▸ **Data shown**:
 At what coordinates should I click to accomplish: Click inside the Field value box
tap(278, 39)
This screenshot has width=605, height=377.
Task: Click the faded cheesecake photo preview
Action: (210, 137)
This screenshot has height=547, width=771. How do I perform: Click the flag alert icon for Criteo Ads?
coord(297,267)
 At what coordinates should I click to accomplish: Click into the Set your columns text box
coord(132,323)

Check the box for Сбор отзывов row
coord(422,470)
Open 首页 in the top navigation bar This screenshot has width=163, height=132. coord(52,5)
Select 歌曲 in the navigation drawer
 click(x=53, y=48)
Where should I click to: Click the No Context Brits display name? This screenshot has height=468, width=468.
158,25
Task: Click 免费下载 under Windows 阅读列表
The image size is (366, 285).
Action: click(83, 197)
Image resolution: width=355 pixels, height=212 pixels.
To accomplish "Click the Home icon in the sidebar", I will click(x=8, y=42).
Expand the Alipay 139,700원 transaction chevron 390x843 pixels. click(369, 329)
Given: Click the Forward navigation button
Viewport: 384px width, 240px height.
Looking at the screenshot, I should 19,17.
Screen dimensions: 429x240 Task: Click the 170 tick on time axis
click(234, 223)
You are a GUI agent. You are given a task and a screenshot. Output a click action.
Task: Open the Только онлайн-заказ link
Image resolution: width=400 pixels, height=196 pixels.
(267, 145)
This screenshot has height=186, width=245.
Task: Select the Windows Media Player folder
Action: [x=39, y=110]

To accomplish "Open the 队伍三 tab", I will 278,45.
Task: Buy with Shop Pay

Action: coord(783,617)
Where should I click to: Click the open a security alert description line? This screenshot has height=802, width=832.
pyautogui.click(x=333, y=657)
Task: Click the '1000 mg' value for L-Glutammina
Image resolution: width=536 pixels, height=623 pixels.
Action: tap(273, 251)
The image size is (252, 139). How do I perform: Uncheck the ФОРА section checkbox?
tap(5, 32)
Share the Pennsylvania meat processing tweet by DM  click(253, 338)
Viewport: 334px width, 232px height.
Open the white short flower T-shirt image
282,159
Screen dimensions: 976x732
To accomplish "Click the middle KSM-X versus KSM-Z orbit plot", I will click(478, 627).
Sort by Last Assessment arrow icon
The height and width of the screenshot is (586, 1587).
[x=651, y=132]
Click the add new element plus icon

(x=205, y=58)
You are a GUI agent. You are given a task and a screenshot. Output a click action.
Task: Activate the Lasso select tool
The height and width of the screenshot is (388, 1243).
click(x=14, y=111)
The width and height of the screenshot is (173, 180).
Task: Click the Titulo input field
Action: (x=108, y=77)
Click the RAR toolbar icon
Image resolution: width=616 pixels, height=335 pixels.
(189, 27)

▸ **Required work**: Go through the data above and repeat all of it exactly.

▸ **Answer to this exercise**:
 At what coordinates should I click to accomplish: Click inside the Field value box
tap(278, 39)
This screenshot has width=605, height=377.
Task: Click the faded cheesecake photo preview
Action: (210, 137)
This screenshot has height=547, width=771. How do I perform: Click the flag alert icon for Criteo Ads?
coord(297,267)
 At what coordinates should I click to accomplish: Click into the Set your columns text box
coord(132,323)

Check the box for Сбор отзывов row
coord(422,470)
Open 首页 in the top navigation bar This screenshot has width=163, height=132. coord(52,5)
Select 歌曲 in the navigation drawer
 click(x=53, y=48)
Where should I click to: Click the No Context Brits display name? This screenshot has height=468, width=468.
158,25
Task: Click 免费下载 under Windows 阅读列表
The image size is (366, 285).
Action: click(83, 197)
Image resolution: width=355 pixels, height=212 pixels.
To accomplish "Click the Home icon in the sidebar", I will click(x=8, y=42).
Expand the Alipay 139,700원 transaction chevron 390x843 pixels. click(369, 329)
Given: Click the Forward navigation button
Viewport: 384px width, 240px height.
Looking at the screenshot, I should 19,17.
Screen dimensions: 429x240 Task: Click the 170 tick on time axis
click(234, 223)
You are a GUI agent. You are given a task and a screenshot. Output a click action.
Task: Open the Только онлайн-заказ link
Image resolution: width=400 pixels, height=196 pixels.
(267, 145)
This screenshot has height=186, width=245.
Task: Select the Windows Media Player folder
Action: [x=39, y=110]

To accomplish "Open the 队伍三 tab", I will 278,45.
Task: Buy with Shop Pay

Action: coord(783,617)
Where should I click to: Click the open a security alert description line? This screenshot has height=802, width=832.
pyautogui.click(x=333, y=657)
Task: Click the '1000 mg' value for L-Glutammina
Image resolution: width=536 pixels, height=623 pixels.
Action: tap(273, 251)
The image size is (252, 139). How do I perform: Uncheck the ФОРА section checkbox?
tap(5, 32)
Share the Pennsylvania meat processing tweet by DM  click(253, 338)
Viewport: 334px width, 232px height.
Open the white short flower T-shirt image
282,159
Screen dimensions: 976x732
To accomplish "Click the middle KSM-X versus KSM-Z orbit plot", I will click(478, 627).
Sort by Last Assessment arrow icon
The height and width of the screenshot is (586, 1587).
[x=651, y=132]
Click the add new element plus icon

(x=205, y=58)
You are a GUI agent. You are given a task and a screenshot. Output a click action.
Task: Activate the Lasso select tool
The height and width of the screenshot is (388, 1243).
click(x=14, y=111)
The width and height of the screenshot is (173, 180).
Task: Click the Titulo input field
Action: (x=108, y=77)
Click the RAR toolbar icon
Image resolution: width=616 pixels, height=335 pixels.
(189, 27)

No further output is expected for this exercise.